I do find this a bit irritating as my desktop cannot run 11 due to my processor being on the banned list (2014 i7). The machine is very fast even today because I alway spec high end systems and keep a long time. I even started looking for another machine but common sense kicked in and I stopped, I really don't need a faster machine just a different one. Spending £1k+ on just being able to run Win11 is a non starter really. Not quite sure what I will do, wait for a hack probably or hope that MS come to their senses.
 
my surface 4 stopped working. Just replaced with something else i7, 16Gb nice screen
 
Not defending apple here but your reasoning is not quite right. All of these versions have basically been iterations of OSX 10, they are not fundamental changes and upgrading is usually pretty painless. And they will go on macs way more than 2 years old. They want you on the latest version and its 'free.'
No, he’s more or less correct. There have been major breaking changes in MacOS X over the years. It’s just that Apple’s users and developers are far more supine than those on Windows (I’ve been both, I work with and know both), and so will happily invest considerable resources in replacing, or porting, existing software that was already working just fine until Apple ditched or dramatically changed the libraries it required. Microsoft has gone to a lot of effort to keep old applications running on their new OS, or at least make them easy to recompile against those versions. Even on Linux, there are people maintaining ‘obsolete’ hardware platforms.

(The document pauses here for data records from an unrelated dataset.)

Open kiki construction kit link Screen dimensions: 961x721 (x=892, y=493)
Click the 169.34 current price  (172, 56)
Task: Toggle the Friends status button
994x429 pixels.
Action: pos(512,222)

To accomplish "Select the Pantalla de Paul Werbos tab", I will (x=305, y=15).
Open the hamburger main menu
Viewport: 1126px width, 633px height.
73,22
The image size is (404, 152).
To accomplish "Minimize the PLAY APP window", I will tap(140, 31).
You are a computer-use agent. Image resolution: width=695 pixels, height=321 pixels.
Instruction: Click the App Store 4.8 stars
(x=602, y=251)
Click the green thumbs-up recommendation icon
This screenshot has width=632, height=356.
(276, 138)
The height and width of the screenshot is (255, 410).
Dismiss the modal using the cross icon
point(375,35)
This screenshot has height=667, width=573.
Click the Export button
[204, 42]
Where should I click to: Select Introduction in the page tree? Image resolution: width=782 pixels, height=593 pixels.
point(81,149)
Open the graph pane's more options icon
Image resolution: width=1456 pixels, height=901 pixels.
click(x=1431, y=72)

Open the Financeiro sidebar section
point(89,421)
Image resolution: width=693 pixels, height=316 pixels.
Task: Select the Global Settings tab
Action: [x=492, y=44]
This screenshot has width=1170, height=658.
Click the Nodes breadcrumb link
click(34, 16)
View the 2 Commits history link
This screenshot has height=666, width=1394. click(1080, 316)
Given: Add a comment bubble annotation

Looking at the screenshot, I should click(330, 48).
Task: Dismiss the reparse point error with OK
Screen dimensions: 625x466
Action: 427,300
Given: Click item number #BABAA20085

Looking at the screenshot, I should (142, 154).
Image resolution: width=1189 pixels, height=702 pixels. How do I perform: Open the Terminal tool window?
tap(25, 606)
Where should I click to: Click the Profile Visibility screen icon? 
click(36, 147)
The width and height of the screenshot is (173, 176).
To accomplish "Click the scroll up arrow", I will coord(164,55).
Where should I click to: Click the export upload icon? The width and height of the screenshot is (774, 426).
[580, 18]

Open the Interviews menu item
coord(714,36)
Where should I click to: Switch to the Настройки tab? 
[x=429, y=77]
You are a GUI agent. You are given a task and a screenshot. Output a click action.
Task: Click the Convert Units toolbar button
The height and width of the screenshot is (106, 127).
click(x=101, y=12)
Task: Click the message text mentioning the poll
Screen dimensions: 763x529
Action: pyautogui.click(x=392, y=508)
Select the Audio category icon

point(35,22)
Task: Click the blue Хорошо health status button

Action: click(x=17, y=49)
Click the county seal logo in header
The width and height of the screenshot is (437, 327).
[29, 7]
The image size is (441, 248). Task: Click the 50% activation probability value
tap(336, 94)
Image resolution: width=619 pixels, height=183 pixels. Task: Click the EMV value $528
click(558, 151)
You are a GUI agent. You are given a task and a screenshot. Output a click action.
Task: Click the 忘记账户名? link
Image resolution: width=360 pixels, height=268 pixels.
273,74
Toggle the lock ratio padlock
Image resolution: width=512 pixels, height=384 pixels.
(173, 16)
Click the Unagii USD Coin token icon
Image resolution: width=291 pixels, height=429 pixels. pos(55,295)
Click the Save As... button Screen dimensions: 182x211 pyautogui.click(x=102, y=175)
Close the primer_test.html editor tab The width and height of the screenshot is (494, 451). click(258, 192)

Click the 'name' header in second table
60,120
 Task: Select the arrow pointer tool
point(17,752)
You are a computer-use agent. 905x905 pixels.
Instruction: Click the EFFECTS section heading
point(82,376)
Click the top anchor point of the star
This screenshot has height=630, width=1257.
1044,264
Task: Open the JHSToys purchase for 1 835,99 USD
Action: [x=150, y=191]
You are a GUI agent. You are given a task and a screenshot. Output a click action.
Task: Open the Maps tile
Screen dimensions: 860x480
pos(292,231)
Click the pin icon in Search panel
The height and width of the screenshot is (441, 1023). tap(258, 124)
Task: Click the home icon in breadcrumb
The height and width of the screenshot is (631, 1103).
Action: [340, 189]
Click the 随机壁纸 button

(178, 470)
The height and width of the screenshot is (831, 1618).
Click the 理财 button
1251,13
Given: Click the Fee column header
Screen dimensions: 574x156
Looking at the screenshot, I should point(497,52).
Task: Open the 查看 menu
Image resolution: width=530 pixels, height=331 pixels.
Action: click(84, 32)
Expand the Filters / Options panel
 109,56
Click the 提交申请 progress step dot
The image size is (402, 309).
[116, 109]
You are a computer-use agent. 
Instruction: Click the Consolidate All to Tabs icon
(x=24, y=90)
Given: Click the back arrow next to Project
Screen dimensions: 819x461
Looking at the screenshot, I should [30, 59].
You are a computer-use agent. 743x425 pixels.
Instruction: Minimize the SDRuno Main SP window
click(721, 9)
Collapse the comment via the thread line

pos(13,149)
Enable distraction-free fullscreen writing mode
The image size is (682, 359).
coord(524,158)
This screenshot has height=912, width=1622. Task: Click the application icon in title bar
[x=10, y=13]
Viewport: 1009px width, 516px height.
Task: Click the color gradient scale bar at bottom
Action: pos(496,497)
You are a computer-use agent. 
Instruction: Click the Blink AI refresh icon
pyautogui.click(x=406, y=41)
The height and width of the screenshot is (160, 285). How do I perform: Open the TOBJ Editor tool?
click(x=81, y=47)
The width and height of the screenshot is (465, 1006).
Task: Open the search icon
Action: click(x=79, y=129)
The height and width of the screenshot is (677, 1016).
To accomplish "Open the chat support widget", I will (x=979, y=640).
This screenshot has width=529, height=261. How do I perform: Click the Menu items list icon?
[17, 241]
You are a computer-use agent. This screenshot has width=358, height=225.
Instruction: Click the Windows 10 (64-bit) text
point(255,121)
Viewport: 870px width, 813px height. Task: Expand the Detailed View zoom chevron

I used to develop software for MacOS X (prior to that, I worked in Apple, producing support tooling for the OS X release), and About 5-6 years ago, I was put in touch with a guy once who had built a medical imaging device using a Mac as a controller sometime in the early 2000s. He had chosen MacOS X for “future-proofing”, but had used a couple of technologies that Apple later dumped. Come 2015, he had a large control application that could not run on any new Mac OS X release, and no way to fix that except by re-writing. I looked through the codebase, and just about everything was either deprecated or about to be. I could offer him no other advice except to hire someone to reimplement the system on Linux or Windows, as both of those systems are actually supported. (Windows mainly because it has much better tooling and cheaper developers; I am again speaking from experience).
 
My fairly recent AMD Ryzen 7 (2019) does not have the right TPM, so no

Have you checked for a manufacturer BIOS update? I found one yesterday for my 2017 Dell that brought TPM up to 2.0. Now I just need to figure out how to preserve the now published registry mod which allows pre 8th Gen Intel to get W11, when I take this PC off the Insider Program. I may have to step back to 10 and forward to 11.

I put W11 Ent. on my SP6 yesterday with no problem.
 
So my Dell E6440 i5 is not compatable with 11. Shame as the HDD died earlier this year and I replaced it with a SSD. It really flies now, 5 sec boot up for an old laptop and it runs apps super fast. I've also literally just discovered it has keyboard illumination!
 
I've also literally just discovered it has keyboard illumination!

did you clean it?

A former partner of mine was called out to a warehouse where the company she worked for had installed some equipment. The support call was that they couldn't see anything on the screens. She took one look and asked for a damp cloth......a quick wipe and 5 years of thick dust was gone....
 
did you clean it?

A former partner of mine was called out to a warehouse where the company she worked for had installed some equipment. The support call was that they couldn't see anything on the screens. She took one look and asked for a damp cloth......a quick wipe and 5 years of thick dust was gone....
Nope, enabled it in BIOS. Annoyed it times out and there is no option to keep it on all the time.